--- START OF Quoted text ---
Will Higher Fuel Prices Result In A Bicycle Tipping Point?
The sort of tipping point where the masses See The Light. Suddenly people are abandoning their cars, joining the revolution, and pedalling to a new, brighter future. Not so much of a New Jerusalem in England’s green and pleasant land as a New Amsterdam (no - not that New Amsterdam).
Last week I filled up the car to drive home from visiting the in-laws in Wales. It was £1.37 / litre, and a fairly eye-watering experience! How much higher will prices have to go before people in general realise that they don’t have to drive everywhere?
And even if they do reach that point, will it turn out to be nothing more than an Indian Summer - past the mass populace’s perception of how to get around town, and nothing more than a passing fad?
Or worse still, will it just lead to drivers’ direct action (completely justified, of course), forcing the government to back down before you can say “War on the motorist [sic.]“?
Place your bets now…..
Meanwhile, here are some video clips of people experiencing the other kind of bicycle tipping point - the kind where you forget you’re wearing clipless pedals:
In traffic:
Off-road:
While mucking about, riding backwards ’round street furniture (I mean, really. Just how the hell did they expect this to end any other way?):
Or while training to go out and enforce traffic laws:
*Hat-tip to Mark Bikes London for reminding me of this Yehuda Moon take on things!
--- END OF Quoted text ---
# Given problem
Print the full blog post on fuel prices and a bicycle tipping point verbatim.
--- START OF Provided data ---
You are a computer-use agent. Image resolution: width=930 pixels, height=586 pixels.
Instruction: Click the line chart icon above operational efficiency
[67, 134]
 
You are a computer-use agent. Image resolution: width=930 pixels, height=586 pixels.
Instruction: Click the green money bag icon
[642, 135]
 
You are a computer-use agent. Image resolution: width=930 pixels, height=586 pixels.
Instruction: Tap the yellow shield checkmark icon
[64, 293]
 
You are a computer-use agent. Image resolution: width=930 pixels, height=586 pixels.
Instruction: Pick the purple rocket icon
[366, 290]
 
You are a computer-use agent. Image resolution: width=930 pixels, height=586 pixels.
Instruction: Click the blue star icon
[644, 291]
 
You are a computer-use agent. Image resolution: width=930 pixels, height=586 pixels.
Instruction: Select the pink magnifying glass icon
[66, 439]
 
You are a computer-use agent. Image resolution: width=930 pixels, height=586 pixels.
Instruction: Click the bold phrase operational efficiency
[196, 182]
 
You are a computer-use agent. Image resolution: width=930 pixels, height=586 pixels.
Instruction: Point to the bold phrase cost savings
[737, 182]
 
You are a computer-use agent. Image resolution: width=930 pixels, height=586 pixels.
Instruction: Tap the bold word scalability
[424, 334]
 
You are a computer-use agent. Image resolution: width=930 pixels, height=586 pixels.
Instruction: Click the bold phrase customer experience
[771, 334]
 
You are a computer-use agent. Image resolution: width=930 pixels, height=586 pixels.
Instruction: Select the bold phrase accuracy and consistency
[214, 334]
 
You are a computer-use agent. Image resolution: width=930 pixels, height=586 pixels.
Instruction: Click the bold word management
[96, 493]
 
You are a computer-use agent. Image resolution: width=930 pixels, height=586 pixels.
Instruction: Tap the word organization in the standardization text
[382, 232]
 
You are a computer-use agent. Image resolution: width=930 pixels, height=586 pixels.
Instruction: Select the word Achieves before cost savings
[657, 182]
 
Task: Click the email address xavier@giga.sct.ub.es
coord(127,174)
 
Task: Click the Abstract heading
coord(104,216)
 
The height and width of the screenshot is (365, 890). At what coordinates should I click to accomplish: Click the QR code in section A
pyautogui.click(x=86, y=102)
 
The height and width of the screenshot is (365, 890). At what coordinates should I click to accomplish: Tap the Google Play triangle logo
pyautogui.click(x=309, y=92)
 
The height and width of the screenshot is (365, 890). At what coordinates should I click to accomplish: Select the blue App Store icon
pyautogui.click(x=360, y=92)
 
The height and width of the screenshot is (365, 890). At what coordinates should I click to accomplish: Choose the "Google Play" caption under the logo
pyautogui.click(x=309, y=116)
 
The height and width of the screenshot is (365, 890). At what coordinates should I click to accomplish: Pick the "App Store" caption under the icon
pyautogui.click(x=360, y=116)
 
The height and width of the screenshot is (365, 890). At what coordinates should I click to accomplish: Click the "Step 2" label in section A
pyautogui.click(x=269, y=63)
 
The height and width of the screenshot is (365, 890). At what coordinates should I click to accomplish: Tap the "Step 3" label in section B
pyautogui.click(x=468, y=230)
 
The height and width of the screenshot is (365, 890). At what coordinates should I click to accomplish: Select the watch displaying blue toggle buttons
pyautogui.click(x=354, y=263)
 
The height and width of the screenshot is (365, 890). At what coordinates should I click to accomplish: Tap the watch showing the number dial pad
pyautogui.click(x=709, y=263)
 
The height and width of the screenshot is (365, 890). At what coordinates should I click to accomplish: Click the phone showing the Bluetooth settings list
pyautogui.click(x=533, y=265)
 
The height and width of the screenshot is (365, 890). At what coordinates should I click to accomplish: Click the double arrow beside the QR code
--- END OF Provided data ---
# Response below
Will Higher Fuel Prices Result In A Bicycle Tipping Point?
The sort of tipping point where the masses See The Light. Suddenly people are abandoning their cars, joining the revolution, and pedalling to a new, brighter future. Not so much of a New Jerusalem in England’s green and pleasant land as a New Amsterdam (no - not that New Amsterdam).
Last week I filled up the car to drive home from visiting the in-laws in Wales. It was £1.37 / litre, and a fairly eye-watering experience! How much higher will prices have to go before people in general realise that they don’t have to drive everywhere?
And even if they do reach that point, will it turn out to be nothing more than an Indian Summer - past the mass populace’s perception of how to get around town, and nothing more than a passing fad?
Or worse still, will it just lead to drivers’ direct action (completely justified, of course), forcing the government to back down before you can say “War on the motorist [sic.]“?
Place your bets now…..
Meanwhile, here are some video clips of people experiencing the other kind of bicycle tipping point - the kind where you forget you’re wearing clipless pedals:
In traffic:
Off-road:
While mucking about, riding backwards ’round street furniture (I mean, really. Just how the hell did they expect this to end any other way?):
Or while training to go out and enforce traffic laws:
*Hat-tip to Mark Bikes London for reminding me of this Yehuda Moon take on things!